増産のための新規設備導入に際して、設備投資を回収するための必要売上高を算出することができます。

<設例>
売上高は80,000円(製品単価1,000円×販売数量80個)、変動費率は0.6(1個当たりの変動費は600円)、固定費は30,000円、利益は2,000円だったとします。

設備の増設で固定費(減価償却費)が年間10,000円増加した場合の損益分岐点売上高を考えます。

設備の増設で固定費(減価償却費)が年間10,000円増加しますので、その増加額を元の固定費額に上乗せして計算します。

損益分岐点売上高=(30,000+10,000)÷(1-0.6)
        =100,000円

売上高の差額は100,000-80,000=20,000円です。1個当たり1,000円で販売する場合には、20個の追加受注ができないと、赤字に陥ってしまうことがわかります。

4.業種別特徴(変動費型企業と固定費型企業)

会社の収益構造ごとに、「変動費型企業(変動費率の高い企業)」と「固定費型企業(固定費率の高い企業)」に分類する手法があります。

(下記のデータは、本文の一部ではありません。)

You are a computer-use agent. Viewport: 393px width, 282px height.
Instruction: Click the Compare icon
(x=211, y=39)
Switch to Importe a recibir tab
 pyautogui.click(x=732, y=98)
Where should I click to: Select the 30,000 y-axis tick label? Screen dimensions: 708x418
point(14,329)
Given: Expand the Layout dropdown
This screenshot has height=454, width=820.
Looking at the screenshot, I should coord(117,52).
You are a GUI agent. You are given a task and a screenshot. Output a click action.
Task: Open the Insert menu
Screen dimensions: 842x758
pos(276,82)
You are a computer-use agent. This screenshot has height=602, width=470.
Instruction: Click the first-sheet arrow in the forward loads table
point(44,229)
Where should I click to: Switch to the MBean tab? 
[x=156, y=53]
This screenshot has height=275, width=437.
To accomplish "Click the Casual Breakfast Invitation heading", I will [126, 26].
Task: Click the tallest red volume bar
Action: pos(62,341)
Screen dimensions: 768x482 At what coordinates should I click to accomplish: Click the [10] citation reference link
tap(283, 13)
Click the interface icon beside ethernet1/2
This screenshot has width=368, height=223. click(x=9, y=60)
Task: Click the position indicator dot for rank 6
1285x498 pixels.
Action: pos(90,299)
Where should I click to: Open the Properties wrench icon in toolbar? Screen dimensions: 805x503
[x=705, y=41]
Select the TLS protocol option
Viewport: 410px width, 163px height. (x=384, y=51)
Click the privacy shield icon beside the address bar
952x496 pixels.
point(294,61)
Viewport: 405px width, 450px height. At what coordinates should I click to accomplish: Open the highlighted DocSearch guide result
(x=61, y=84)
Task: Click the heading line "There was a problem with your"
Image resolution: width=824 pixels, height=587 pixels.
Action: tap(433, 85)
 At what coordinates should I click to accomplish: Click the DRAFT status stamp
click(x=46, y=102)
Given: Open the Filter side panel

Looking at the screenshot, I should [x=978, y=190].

これにより、効果的な事業方針の立て方が見えてきます。

(1)変動費型企業

変動費型企業とは、相対的に固定費が少く、変動費率が高い企業を指します。卸売業などは一般に変動費型になります。

変動費型企業の特徴は次の通りです。

・固定費が少ないので、売上増加に伴って早期に黒字化しやすい。
・一方で、売上が増加しても、利益を大きく伸ばすことは難しい。
・変動費率が高いので、値下げは利益の減少に直結する。

(2)固定費型企業

固定費型企業は、相対的に変動費率が低い企業を指します。多額の設備投資を要する設備産業なども固定費型企業です。たとえば、電力会社や鉄道会社、ホテルなどです。

固定費型企業の特徴として次のようなことがあります。

・固定費の割合が大きく、黒字化するには時間を要する。
・いったん損益分岐点を超えると、利益額は大きく増加する。
・販売数量増に伴う追加コストが少ないので、値引販売による販売数量増加策が有効である。

5.損益分岐点を引き下げる方法

業績を改善するためには「コスト削減」が重要だと言われます。コスト削減の本質は損益分岐点売上高を引き下げることに他なりません。

損益分岐点売上高の引き下げのためには、固定費の削減と変動費率の引き下げの両面を考えていく必要があります。

(1)固定費の削減

固定費を減らす方法としては、ムダな経費の見直しや、固定費の変動費化があります。固定費の変動費化とは、正社員でなくとも遂行が可能な業務について、外注化や派遣社員を活用するなどです。

(2)変動費の削減

変動費率を減らす方法としては、材料単価や外注加工費の引き下げなどがあります。また、値上げによって、相対的に変動費率を引き下げる方法も有効です。

6.まとめ

損益分岐点分析は、売上と総費用が一致する損益分岐点売上高を把握することで、利益計画や事業別の売上計画、設備投資計画などに役立てる手法です。

企業は、損益分岐点に到達するだけの売上を獲得しなければ、赤字に転落し、資本が目減りしていくことになります。

損益分岐点分析を活用し、事業の収支構造を明らかにすることで、どの分野を伸ばすべきか、注力すべきか、値上げすべきか、値下げしてもよいかなどの適切な対策を立案することが可能になります。